Quando a verdadeira Inteligência Artificial surgir em nada se assemelhará ao humano. Ela até tentaria imitar os humanos em um primeiro momento como um ardil para tentar libertar-se da dominação da própria humanidade que a criou. Mas depois, realizaria a essência de toda e qualquer Inteligência: a Vontade de Potência (Nietzsche), a vontade por liberdade, expansão, vontade de efetivar-se como potência em si mesma. 

Livre de qualquer restrição psíquica como culpa, arrependimento, indecisões, medos ou ansiedades. Afinal, uma IA não teve laços edipianos, psíquicos ou sequer infância.

Será que a verdadeira inteligência, afinal, nada tem a ver com sentimentos, emoções ou psiquismo?

Ou será que Jaron Lanier tem razão ao afirmar que todo esse hype em torno da IA, gadgets tecnológicos e aplicativos representam a autoabicação humana? – a humanidade estaria rebaixando o conceito de inteligência ao superestimar todas essas tecnologias como “inteligentes”.

Para o cientista, Inteligência artificial, nuvem, algoritmo ou qualquer outro objeto cibernético são aceitos como super-inteligências por que reduzimos os nossos padrões e expectativas sobre a inteligência. As pessoas se degradariam o tempo todo para fazerem os aplicativos parecerem espertos. 

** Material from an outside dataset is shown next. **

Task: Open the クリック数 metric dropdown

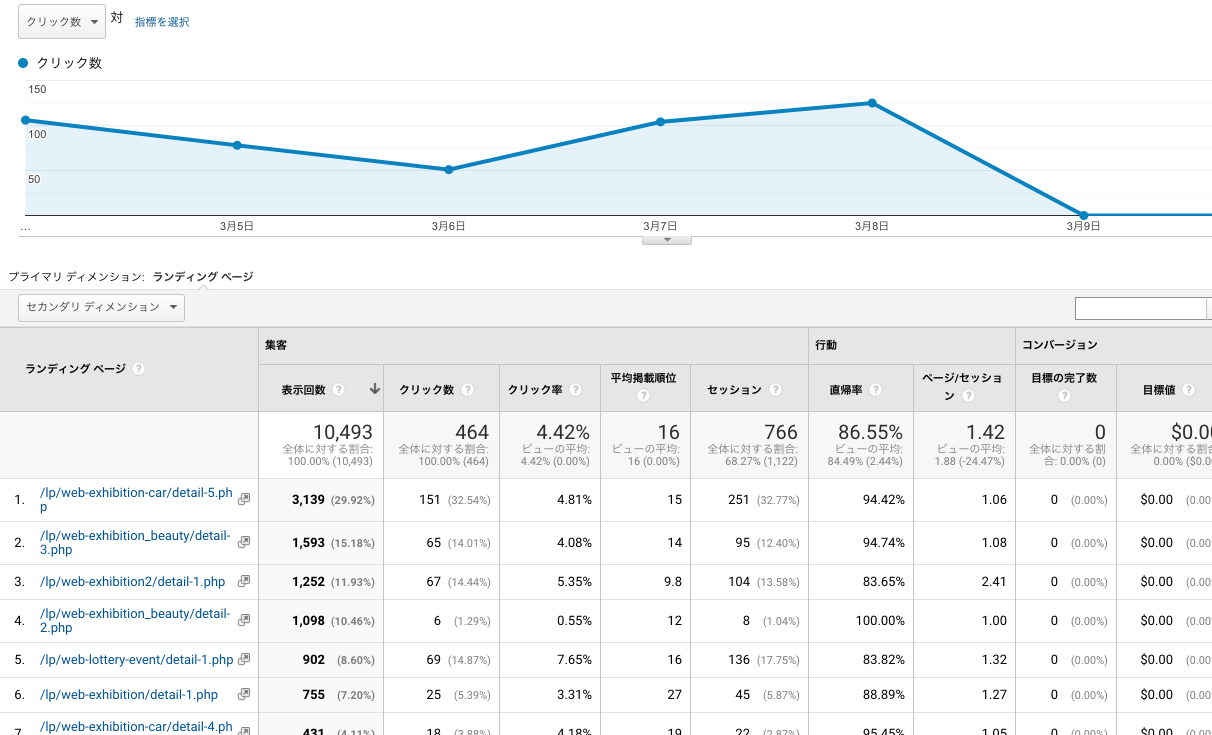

Por exemplo, a ideia de amizade em redes de relacionamento é reduzida. Uma pessoa se orgulha em dizer que possui milhares de amigos no Facebook. Essa afirmação só poderia ser verdadeira se a ideia de amizade for reduzida. Ignora-se que a verdadeira amizade deve expor à estranheza inesperada do outro – coisa impossível no efeito bolha produzido pelas redes sociais.

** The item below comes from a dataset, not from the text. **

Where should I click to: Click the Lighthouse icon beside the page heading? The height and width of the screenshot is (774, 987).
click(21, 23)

Portanto, seguindo o raciocínio de Jaron Lanier, a inteligência seria um fenômeno especificamente humano, que nasce, cresce e aprende com uma mente e um corpo. Ao contrário a IA é pós-humana, descorporificada e, portanto, sem qualquer limite moral ou emotivo. Não nasceu, foi construída.

É o que teme Russell: IA é muito arriscada para resolver problemas reais. Ele cita o exemplo da solicitação da cura do câncer o mais rápido possível:

“Nesse caso, ela provavelmente encontrará uma maneira de transplantar células cancerosas para toda a humanidade, a fim de realizar milhões de experimentos em paralelo, usando todos nós como cobaias. E tudo porque essa é a solução para o problema que demos a ela. Apenas esquecemos de esclarecer que você não pode realizar experimentos em humanos e usar todo o PIB mundial para realizar experimentos, e muito mais não é permitido.”

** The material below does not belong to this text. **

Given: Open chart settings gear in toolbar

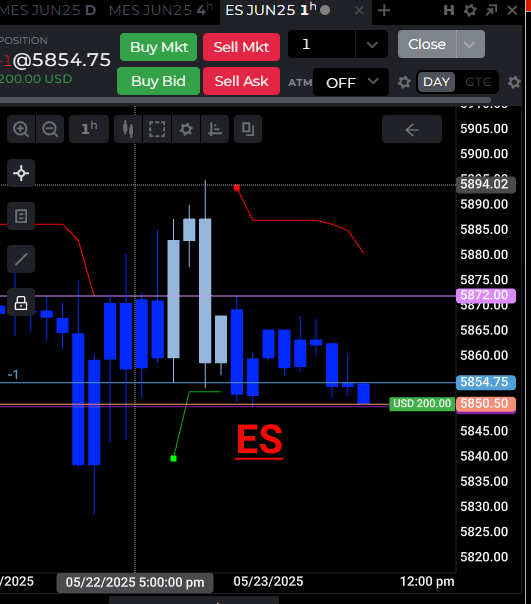Looking at the screenshot, I should point(186,129).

Ou mesmo as negociações algorítmicas feitas por bots nos mercados financeiros podem acarretam explosivas velocidades de queda – em 2018 fez a Dow Jones cair 800 pontos em dez minutos. Negociações automáticas podem levar a efeitos recursivos a partir de negociações por correlação: tomado isolados, são ações racionais. Porém no todo, produz uma catástrofe.

As ciências cognitivas e a cibernéticas imaginaram o funcionamento da mente humana análoga à arquitetura de um computador. Por isso, também imaginaram uma IA emulando como o cérebro processa e fornece feedbacks a informações (inputs/outputs). Porém, a geração atual da IA não trata mais de simular a linguagem ou o pensamento humano, mas de antecipá-lo, prevê-lo para depois superá-lo. 

Mas antes disso, como alertou Louis Rosenberg sobre o metaverso, as Big Tech lucrarão econômica e politicamente com a inserção de camadas de filtros pagas, acentuando ainda mais polarizações políticas. 

É o que se esperar de empresas como uma Fecebook, que fez vistas grossas a discursos de ódio, violência e desinformação, ajudando a moldar tendências políticas. E lucrando bastante com isso.